[TASK OBJECTIVE]: Could you copy the rows below word for word, leaving out the pictures?

** Begin TASK INPUTS **

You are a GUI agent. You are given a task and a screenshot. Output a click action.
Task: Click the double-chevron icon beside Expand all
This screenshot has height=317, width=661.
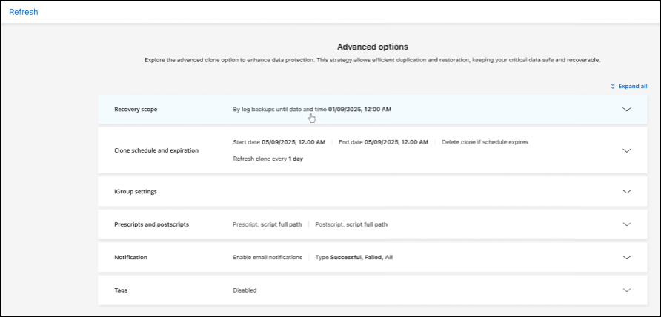[x=613, y=86]
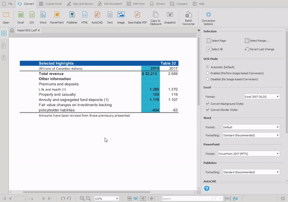Open the zoom level 125% dropdown
This screenshot has height=202, width=288.
coord(107,198)
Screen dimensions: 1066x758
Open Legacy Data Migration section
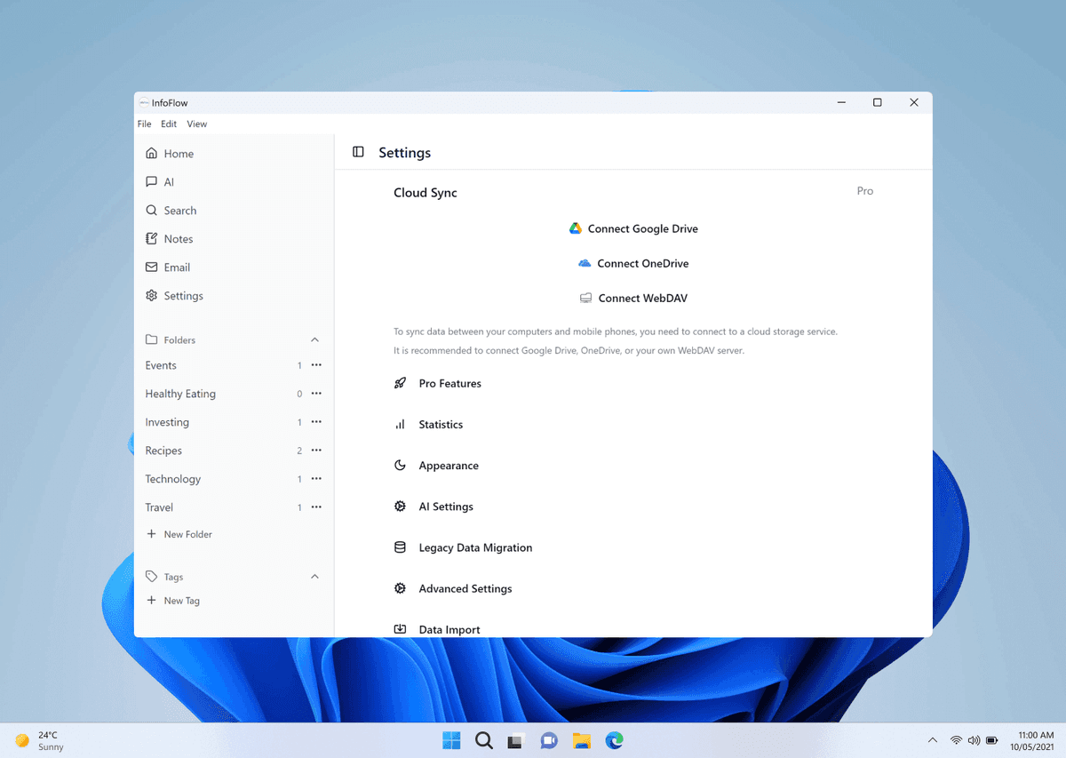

** End TASK INPUTS **

[EXPECTED OUTPUT]:
You are a GUI agent. You are given a task and a screenshot. Output a click action.
Task: Click the double-chevron icon beside Expand all
This screenshot has height=317, width=661.
[x=613, y=86]
Open the zoom level 125% dropdown
This screenshot has height=202, width=288.
coord(107,198)
Screen dimensions: 1066x758
Open Legacy Data Migration section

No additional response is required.